At the end of the meeting, seven colleagues signed up for the writing series I’m co-facilitating.  Seven teachers willing to give up time on a Saturday to better themselves as teachers of writing, to better themselves as writers.  I have a beautiful opportunity to discuss within my teaching community the importance and power of writing.

Between now and then, I’m going to dig out my brave face and quell my squeamish stomach in hope that come January we will all be reading our writing out loud to each other.  And I couldn’t be more excited, more honored or more terrified.

LOVE, Part 2

Last night after I wrote about the LOVE Statue in Philly, Terry and I had a conversation about the value of small vs. global acts of love.  Giving someone a coat or supporting the mission that gives away hundreds of thousands of coats-which is the better way to act in love?

In my mind, both are important and actually I’m not sure you can have one without the other.  I think about the Gap’s RED campaign against AIDS, and Nicholas Kristof’s continued work to expand gender equality, and Youth to Youth’s dedication to creating dynamic young leaders.  They all started as a seed of an idea in someone’s heart and mind.  One person decided they could make a difference, that they indeed would make a difference.
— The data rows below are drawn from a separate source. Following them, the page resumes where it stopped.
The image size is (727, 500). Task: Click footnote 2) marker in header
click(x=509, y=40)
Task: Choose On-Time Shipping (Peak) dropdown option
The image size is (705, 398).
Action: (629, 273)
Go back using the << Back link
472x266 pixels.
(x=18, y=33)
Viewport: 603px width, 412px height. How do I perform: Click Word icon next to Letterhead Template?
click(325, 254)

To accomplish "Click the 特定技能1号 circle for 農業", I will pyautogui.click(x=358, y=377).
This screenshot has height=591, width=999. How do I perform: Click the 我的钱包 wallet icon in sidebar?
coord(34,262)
So, the niggling question is this?  What am I going to do?  What is my part in this life I’ve been given?  For now, this is what I’ve decided.  I will continue to seek out small opportunities to show love in my own circles, but I will also support people who took their seed of an idea and grew it into an operation that helps people in places I’ve never been, people living in circumstances I cannot fathom, people I could not otherwise reach.

My photo of the LOVE statue was far from perfect.  It was everything I didn’t want it to be.  It was a glimpse into the gaunt face of homelessness.  In response, I choose to commit small acts of kindness in conjunction with using my resources to support organizations that embody what it means to love.  If my money becomes their money, if my time becomes their time, and in turn if their arms become my arms then my reach knows no bounds.  And to me, that’s a perfect picture.

LOVE

 

The famous LOVE statue in Philadelphia was not what I’d expected.  The fountain was dried up and the corners of its mouth overflowed with wads of garbage.  I went to see the love piece three different times during my stay in Philadelphia, hoping each time to glimpse the fountain fanning cool sheets of water behind the crimson letters, hoping my meager photographic skills would capture just the right angle, just the right light.
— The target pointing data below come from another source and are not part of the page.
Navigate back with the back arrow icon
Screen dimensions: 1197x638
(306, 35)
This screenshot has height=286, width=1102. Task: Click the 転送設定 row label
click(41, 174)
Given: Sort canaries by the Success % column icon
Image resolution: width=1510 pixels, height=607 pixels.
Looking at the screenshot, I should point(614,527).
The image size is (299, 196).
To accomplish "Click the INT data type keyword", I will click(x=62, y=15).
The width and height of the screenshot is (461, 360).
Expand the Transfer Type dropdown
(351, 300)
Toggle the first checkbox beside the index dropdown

Each click of the camera left me struck by the clusters of homeless men and the occasional homeless woman living in the park so known for its proclamation of love.  They were huddled in masses of faded grays and browns on the park benches and against the corners of statues of somebody historic, I’m sure.  It was not the background I’d hoped for my storybook photo of love.  Some men zipped themselves into sleeping bag cocoons and others flung their words at each other, their anger knifing the air and making me quicken my pace as I walked by.

Writing those words I’m ashamed because that’s what I did.

I just walked by.

I, the pious seeker of the perfect picture of love, just walked by, sometimes with a prickle of fear shimmying down my spine and a look of pity angling down my nose.  Not once did I stop to offer my gloves, or the few dollars wrinkled in my wallet, or the coat that usually hangs stuffed amongst many in my closet.  I went looking for love and I missed it.  I missed it completely.

I dream about the LOVE statue and in my dreams I am the kinder, more compassionate version of myself, the version I wish I was in my waking hours.  In my dreams I cock my head at the same angle as the crooked O atop the E.  I tilt my head and ponder the statue, ponder what it means to really love.  I wake and my neck twinges with pain from all my dreaming.

I swing my legs over the side of the bed and desperately hope I don’t miss the opportunity to love again today.